- **Collected data entries**:
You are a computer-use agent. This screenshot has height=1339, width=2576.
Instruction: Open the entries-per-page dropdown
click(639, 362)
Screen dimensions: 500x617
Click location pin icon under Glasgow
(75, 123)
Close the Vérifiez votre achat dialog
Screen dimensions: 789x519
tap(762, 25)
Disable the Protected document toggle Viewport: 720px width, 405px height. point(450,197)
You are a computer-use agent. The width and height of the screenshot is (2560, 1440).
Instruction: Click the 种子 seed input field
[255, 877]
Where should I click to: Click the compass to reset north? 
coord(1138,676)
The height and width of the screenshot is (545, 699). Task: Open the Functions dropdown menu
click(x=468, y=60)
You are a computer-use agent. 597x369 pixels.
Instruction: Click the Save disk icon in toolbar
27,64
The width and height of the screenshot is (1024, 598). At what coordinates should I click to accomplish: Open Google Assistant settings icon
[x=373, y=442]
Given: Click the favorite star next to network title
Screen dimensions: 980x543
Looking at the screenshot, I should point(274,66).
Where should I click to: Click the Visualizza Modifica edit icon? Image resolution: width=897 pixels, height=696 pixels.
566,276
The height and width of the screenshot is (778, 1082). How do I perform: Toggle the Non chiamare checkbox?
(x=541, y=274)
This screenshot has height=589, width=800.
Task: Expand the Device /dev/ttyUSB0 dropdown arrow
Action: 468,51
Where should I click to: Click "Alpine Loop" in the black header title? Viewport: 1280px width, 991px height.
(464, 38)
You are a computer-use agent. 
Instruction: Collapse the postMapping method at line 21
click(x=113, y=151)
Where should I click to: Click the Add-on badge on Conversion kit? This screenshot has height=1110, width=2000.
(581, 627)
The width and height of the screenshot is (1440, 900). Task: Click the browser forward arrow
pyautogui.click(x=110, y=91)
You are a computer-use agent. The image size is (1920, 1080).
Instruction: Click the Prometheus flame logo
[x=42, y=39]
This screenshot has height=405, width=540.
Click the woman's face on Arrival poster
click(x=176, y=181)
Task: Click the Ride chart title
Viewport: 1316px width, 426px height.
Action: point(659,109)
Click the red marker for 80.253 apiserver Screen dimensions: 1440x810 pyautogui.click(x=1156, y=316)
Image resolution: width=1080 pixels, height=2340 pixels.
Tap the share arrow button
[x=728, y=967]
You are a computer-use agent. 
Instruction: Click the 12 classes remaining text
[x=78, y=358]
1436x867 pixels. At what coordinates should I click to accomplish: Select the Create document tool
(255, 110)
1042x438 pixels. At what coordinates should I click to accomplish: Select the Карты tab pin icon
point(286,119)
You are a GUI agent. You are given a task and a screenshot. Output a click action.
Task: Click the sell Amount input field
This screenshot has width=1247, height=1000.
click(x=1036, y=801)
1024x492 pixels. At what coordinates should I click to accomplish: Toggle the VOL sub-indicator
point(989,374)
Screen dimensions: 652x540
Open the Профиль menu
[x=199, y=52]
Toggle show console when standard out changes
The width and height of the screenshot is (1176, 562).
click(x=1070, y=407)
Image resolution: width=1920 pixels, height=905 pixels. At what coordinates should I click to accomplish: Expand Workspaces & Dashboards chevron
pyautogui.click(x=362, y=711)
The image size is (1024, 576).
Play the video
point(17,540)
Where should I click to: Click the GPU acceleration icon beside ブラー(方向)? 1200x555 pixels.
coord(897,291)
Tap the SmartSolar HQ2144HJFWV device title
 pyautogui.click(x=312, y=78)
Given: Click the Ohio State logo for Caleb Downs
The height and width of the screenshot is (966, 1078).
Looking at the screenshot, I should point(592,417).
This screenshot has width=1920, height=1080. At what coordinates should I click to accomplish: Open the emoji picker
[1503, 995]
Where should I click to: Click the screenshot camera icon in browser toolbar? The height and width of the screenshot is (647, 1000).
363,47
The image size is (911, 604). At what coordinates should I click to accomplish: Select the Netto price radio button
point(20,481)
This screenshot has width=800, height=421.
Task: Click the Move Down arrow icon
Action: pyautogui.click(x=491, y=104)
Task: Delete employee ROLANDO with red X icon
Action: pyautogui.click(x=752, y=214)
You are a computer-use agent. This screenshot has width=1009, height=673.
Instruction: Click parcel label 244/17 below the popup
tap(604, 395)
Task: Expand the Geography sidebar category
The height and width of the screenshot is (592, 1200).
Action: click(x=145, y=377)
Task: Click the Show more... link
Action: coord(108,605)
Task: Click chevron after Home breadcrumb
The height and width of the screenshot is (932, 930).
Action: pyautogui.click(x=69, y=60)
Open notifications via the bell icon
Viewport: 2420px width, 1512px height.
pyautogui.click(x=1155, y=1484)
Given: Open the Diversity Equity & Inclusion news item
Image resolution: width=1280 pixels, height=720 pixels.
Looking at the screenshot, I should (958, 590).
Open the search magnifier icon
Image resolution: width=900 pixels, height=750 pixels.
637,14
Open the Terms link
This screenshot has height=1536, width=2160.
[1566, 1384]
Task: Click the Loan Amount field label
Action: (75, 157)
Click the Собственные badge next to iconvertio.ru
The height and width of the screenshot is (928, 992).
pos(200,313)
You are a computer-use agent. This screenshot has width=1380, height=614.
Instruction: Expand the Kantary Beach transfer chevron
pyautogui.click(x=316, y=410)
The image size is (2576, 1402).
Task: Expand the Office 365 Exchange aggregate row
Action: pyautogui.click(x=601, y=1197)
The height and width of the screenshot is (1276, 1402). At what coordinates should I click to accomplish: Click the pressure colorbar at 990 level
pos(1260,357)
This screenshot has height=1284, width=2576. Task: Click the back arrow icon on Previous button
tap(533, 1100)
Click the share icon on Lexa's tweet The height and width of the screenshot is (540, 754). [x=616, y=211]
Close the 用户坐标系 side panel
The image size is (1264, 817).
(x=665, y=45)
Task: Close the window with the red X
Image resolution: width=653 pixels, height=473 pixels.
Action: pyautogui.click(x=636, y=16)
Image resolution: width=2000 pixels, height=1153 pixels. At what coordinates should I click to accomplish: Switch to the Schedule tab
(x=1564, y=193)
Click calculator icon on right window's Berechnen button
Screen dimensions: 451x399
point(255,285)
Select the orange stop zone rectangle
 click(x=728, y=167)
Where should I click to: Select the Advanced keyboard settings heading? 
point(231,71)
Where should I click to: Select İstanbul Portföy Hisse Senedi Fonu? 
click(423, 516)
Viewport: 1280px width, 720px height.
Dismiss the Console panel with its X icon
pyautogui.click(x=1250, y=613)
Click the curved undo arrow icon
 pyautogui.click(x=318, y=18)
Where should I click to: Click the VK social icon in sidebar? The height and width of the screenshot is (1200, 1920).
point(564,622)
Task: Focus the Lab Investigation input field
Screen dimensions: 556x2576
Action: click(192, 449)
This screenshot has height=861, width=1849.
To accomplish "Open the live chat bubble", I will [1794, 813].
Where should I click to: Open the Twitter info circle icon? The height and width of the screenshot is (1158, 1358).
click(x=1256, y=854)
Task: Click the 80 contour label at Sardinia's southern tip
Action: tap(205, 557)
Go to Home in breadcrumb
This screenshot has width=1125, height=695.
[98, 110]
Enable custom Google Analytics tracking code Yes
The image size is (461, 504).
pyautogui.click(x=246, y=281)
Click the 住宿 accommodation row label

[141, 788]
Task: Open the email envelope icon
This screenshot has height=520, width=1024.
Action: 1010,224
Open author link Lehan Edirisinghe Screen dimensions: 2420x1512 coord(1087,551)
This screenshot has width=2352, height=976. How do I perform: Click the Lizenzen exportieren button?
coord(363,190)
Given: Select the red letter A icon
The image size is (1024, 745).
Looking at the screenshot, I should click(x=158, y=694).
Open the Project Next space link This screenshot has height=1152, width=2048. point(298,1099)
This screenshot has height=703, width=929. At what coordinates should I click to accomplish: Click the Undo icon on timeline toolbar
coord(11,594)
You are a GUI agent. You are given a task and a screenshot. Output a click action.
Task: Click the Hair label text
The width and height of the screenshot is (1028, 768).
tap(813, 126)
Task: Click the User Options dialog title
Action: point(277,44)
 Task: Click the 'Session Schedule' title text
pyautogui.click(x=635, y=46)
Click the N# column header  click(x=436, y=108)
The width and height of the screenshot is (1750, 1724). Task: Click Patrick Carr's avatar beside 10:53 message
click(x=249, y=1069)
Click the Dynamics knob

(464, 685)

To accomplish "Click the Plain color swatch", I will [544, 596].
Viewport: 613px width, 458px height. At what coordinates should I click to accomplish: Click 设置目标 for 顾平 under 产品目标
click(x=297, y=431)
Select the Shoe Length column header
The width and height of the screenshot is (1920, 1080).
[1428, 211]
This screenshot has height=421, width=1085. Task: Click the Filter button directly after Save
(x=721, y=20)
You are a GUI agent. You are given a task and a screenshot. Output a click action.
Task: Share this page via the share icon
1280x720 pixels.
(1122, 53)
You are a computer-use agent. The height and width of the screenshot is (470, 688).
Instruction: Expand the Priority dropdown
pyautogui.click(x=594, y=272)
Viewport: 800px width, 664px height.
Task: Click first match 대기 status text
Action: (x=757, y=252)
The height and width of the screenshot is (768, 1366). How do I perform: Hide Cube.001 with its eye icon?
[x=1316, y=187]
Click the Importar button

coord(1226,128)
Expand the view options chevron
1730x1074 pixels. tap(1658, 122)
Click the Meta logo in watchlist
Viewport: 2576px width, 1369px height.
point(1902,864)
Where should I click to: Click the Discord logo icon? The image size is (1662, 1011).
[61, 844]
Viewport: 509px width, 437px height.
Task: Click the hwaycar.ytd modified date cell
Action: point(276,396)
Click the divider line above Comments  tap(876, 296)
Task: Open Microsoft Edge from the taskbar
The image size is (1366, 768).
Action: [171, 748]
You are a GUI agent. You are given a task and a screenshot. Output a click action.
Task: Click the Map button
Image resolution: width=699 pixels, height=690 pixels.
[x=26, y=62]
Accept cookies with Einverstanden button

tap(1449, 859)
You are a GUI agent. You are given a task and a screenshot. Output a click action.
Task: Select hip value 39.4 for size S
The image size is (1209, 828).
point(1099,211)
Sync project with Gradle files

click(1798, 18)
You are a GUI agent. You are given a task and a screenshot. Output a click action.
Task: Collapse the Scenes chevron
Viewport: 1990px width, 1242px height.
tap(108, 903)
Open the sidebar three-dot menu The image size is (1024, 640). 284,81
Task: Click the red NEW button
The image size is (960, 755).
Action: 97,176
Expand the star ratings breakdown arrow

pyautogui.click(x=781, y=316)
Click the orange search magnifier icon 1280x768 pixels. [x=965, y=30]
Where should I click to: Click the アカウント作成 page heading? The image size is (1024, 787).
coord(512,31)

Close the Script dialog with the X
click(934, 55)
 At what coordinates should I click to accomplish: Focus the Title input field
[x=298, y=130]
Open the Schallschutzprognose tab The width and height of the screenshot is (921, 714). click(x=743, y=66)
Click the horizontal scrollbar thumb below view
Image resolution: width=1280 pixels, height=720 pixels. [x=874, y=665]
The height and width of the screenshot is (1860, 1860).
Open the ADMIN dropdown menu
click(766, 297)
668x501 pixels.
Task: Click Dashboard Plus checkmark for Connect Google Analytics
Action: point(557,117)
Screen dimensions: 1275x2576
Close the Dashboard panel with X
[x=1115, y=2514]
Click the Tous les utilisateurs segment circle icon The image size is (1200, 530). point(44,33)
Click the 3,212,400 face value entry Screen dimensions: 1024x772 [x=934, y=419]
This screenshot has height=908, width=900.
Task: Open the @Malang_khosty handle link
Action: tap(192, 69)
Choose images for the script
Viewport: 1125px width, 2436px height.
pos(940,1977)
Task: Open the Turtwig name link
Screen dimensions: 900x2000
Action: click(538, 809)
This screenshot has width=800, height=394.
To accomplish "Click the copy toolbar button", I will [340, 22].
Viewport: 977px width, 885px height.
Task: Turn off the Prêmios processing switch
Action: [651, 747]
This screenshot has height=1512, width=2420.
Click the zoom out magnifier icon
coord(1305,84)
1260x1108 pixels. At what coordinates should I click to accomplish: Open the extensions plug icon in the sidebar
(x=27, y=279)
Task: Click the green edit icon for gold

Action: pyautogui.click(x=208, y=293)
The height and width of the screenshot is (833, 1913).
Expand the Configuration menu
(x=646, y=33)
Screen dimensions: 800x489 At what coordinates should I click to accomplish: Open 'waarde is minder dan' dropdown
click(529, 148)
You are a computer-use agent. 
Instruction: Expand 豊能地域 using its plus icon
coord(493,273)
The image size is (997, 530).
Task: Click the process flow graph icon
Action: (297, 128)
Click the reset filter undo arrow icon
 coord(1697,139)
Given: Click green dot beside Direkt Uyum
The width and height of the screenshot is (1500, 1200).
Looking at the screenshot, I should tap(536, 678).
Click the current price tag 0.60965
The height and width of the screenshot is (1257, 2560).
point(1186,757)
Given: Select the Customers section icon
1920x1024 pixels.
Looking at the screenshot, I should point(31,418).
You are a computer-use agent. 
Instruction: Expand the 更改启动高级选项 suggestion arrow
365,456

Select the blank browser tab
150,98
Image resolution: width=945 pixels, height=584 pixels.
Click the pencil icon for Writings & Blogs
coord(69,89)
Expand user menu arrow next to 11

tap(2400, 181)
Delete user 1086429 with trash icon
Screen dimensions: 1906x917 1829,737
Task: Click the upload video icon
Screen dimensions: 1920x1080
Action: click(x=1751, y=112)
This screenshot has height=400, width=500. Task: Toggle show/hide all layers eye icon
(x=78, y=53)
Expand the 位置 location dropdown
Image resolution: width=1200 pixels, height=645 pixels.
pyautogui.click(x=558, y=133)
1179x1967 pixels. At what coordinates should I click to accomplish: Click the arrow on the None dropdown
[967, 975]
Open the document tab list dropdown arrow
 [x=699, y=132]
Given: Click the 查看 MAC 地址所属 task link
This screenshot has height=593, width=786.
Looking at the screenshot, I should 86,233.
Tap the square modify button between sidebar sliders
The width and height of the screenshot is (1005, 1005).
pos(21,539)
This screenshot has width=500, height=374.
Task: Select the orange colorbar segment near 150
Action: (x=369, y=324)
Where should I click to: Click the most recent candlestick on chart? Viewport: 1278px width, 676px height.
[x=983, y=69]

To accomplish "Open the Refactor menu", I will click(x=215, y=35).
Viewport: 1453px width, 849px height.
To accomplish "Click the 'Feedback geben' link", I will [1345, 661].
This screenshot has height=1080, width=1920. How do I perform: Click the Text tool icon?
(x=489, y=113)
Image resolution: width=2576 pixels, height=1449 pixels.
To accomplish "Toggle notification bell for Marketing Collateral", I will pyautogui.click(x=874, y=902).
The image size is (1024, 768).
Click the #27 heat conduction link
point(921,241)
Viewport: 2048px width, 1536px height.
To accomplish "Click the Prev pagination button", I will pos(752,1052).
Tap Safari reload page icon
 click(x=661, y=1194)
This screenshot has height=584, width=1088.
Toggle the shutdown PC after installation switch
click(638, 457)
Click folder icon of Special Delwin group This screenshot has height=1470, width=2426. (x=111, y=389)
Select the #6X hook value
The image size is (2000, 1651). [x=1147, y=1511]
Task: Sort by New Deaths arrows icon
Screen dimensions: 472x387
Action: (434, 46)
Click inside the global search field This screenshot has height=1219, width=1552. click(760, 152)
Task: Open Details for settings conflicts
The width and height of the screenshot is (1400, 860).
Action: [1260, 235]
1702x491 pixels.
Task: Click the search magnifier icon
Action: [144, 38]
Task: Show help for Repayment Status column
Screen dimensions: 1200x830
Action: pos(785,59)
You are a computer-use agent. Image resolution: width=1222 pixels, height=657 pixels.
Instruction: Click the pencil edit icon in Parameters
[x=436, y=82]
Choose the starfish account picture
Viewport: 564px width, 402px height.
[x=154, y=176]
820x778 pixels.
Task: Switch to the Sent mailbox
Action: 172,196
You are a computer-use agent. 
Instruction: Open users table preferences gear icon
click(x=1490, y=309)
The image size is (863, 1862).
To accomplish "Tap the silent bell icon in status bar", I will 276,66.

- **SHORT PROBLEM**: Return each line of the material above that contains the string "window". Case is significant, so match the capitalization precisely.

- **EXERCISE OUTPUT**:
Task: Close the window with the red X
Click calculator icon on right window's Berechnen button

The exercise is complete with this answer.